Ryedale Farmers Against Fracking has learnt a little about long term liability today – and I thought it would be a good idea to share this with everyone immediately….
“You should be aware of your long-term liability if you allow fracking on your land and should check this with your legal advisers.
“According to our advice, the rule of Rylands v Fletcher will apply. This rule makes the landowner responsible for damage caused by substances which escape from his land. A substance does not have to be toxic to be ‘dangerous’: the Rylands v Fletcher Case was all about water escaping from a reservoir.
“The Rylands v Fletcher rule imposes strict liability. It does not matter how careful you are, how diligently you comply with regulations, absence of negligence is no defence: if the substance escapes, the landowner is responsible and no excuses are accepted by the law.
“The landowner can pass on this responsibility to the fracking company, if the escape results from their operations.
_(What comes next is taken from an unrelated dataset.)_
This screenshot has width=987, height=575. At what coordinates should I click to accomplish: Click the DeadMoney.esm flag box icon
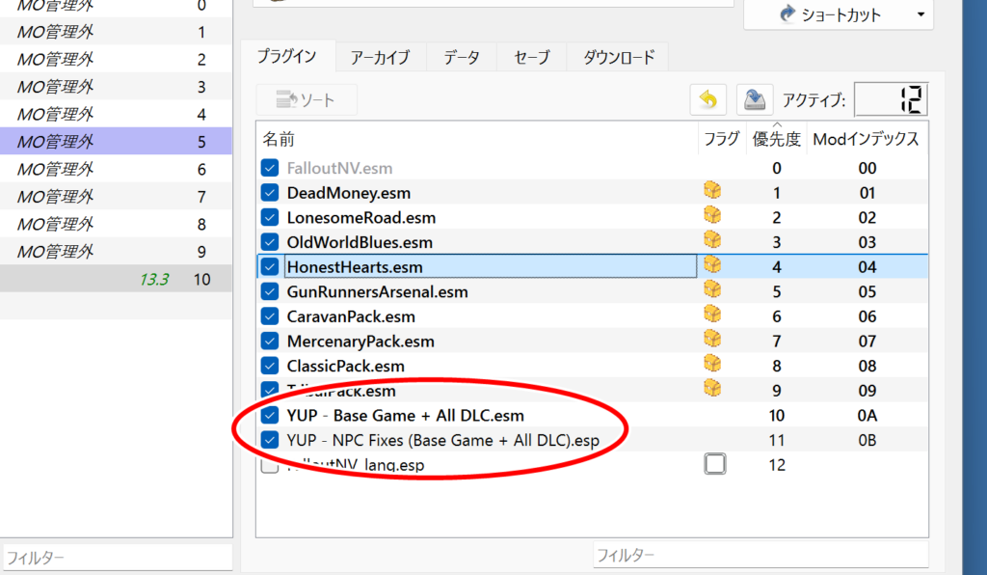coord(712,191)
However, once the fracking company ceases to exist or gets wound up or goes bankrupt, there is nowhere else the landowner can go, and he must take full responsibility.
“One way out of this is to require the fracking company to give a guaranty backed by a surety such as a bank or insurance company. However, Third Energy refused to give such a surety to the County Council in respect of KM8; there is no prospect of such sureties being required by planning authorities and, in the case of insurance companies, it is well known they will not insure against risks which arise from fracking operations.
“Landowners are also advised to ascertain the potential risks of well failure. Fracking involves the use of explosive charges underground and the pumping of fluids with silica at extreme pressures to force and hold open cracks in the rock so as to allow gas to escape. This will inevitably cause vibration and stress through all the underground equipment, and it is understood that fracking wells dlo fail – sometimes within a period of five years. The landowner will therefore be primarily responsible for the escape of all polluting liquids and gases from an abandoned well and this liability may occur sooner than he expects.
“Landowners who are approached by fracking companies should also consult their valuers and determine how the value of their land might be affected in the circumstances outlined above.”